As we strive for more immersive, cohesive shows, DMX is a great tool to have in our visualist kit. Whether a full theatre lighting rig or just a couple of dimmers and a strobe in a club, the ability to plug in and take control of an existing rig means that lighting can now work with your projections, not compete with them.
One very exciting piece of gear brought to Perth last year by artificialeyes was the uDMX USB DMX controller. The uDMX is exciting in a different way to gear such as the VJX16-4 or the VMS, rather than being a new and more VJ-friendly take on existing tech, it very common concept – the DMX controller – distilled down to its tiniest, purest form, and then open-sourced for good measure.
The Anyma guys have managed to fit all of the DMX control circuitry inside a regular XLR jack. This makes the uDMX about as compact as it’s possible for a DMX controller to be. As DMX uses regular 3- or 5-pin XLR jacks for cabling, you can literally grab the uDMX, some spare mic cable, an adapter or two, and then get your DMX on straight away! The uDMX-Midi Interface Software (Mac) is extremely simple, monitoring a MIDI input source and converting (scaling from 0-255 to 0-127) either Note-on or CC messages into DMX messages. These are sent through the uDMX on the same DMX channel as the MIDI message controller or note number. It also has the ability to offset messages, which gives a simple method of scanning around DMX channels to find out where lights and other gear are located without following cables or looking at jumpers. Anyma have also released a Max/MSP external (Mac, Linux and Windows), PD external, and a command line utility (Windows, Mac and Linux).
I haven’t tried the uDMX yet with Windows, but as mentioned in the iCue article, getting it working on Mac is an extremely simple affair. For Windows there is a plugin for the freeware lighting control software DMXControl, which has MIDI in, so that could be a solution which doesn’t require custom coding or paid 3rd party software.

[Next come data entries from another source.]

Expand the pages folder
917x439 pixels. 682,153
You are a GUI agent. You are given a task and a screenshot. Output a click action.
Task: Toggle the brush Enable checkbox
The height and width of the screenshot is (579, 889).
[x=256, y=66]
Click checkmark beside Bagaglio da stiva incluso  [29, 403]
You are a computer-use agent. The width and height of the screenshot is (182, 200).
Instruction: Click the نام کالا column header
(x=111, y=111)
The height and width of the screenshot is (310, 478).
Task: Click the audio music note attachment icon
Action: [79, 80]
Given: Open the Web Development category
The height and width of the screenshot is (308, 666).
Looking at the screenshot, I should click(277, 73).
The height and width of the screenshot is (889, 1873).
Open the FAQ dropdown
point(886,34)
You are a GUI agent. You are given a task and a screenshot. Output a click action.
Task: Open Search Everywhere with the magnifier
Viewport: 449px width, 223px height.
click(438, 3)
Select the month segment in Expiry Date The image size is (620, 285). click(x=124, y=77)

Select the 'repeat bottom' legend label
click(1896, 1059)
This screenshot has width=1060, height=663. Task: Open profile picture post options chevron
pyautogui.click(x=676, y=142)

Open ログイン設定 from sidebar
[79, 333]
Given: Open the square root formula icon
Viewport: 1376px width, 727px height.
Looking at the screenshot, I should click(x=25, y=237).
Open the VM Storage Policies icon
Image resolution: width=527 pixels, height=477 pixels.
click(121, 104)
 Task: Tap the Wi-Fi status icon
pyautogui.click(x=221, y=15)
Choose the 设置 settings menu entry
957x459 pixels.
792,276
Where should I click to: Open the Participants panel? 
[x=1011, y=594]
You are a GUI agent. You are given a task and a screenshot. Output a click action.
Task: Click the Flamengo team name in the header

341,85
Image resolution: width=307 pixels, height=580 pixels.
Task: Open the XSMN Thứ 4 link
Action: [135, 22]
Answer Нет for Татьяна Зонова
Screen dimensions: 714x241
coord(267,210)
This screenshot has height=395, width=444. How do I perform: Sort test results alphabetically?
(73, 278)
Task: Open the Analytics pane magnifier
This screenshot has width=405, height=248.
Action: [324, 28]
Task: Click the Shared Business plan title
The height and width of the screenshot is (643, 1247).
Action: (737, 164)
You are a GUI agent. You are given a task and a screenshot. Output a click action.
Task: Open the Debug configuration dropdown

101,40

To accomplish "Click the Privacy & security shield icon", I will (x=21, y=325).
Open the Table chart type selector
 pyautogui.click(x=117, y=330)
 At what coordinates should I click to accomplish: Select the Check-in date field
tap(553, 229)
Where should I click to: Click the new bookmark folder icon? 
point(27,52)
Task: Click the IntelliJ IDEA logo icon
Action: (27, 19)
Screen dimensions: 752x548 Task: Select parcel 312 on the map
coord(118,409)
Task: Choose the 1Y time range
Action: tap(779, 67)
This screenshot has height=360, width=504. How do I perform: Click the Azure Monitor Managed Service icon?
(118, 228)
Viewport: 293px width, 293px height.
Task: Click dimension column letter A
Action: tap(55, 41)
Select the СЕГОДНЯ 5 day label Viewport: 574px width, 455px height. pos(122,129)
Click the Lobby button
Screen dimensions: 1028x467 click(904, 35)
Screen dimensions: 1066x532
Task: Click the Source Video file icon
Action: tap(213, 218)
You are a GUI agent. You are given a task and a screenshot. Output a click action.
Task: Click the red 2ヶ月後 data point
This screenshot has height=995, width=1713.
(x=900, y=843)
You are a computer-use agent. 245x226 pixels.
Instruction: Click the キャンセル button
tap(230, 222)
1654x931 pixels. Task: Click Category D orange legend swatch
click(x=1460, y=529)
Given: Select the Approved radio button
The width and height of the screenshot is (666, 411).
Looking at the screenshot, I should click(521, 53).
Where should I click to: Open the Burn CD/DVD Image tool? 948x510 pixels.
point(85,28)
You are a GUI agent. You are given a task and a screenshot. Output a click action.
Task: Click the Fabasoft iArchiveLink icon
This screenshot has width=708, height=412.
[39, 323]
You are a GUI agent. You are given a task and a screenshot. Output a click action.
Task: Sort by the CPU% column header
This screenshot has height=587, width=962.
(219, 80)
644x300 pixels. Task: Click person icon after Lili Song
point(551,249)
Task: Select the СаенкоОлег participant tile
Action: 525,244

So, it’s a very simple device, which does a reasonably simple job, but the possibilities for use are staggering for a visualist who is used to a reasonably antagonistic relationship with many lighting operators. I’ve used the uDMX on a recent run of shows to control two iCue robotic mirror systems with midi sent from Ableton Live. However, if the hardware or VJ software you’re already using can output MIDI, then you may already be able to incorporate the uDMX in to your show without adding any extra machines to your rig or running heavy software which increases CPU load.
The uDMX is reasonably expensive at €180 (around USD$280, plus shipping). There are cheaper USB-DMX controllers available – such as the USBDMX, or Enttec Open DMX USB – but none which have the simple, compact beauty of the uDMX. For those who have the expertise and inclination, the uDMX is open-source – all of the hardware schematics and code is available so you can build one yourself. As *Spark mentioned recently (and we noticed with the VMS), after spending so much time in the 4×3 white rectangle moving your show to the rest of the venue can be extremely powerful. There are definitely realistic options for the visualist on any budget or platform though, and DMX is a great weapon to have in your belt to use in the fight for better pay and recognition.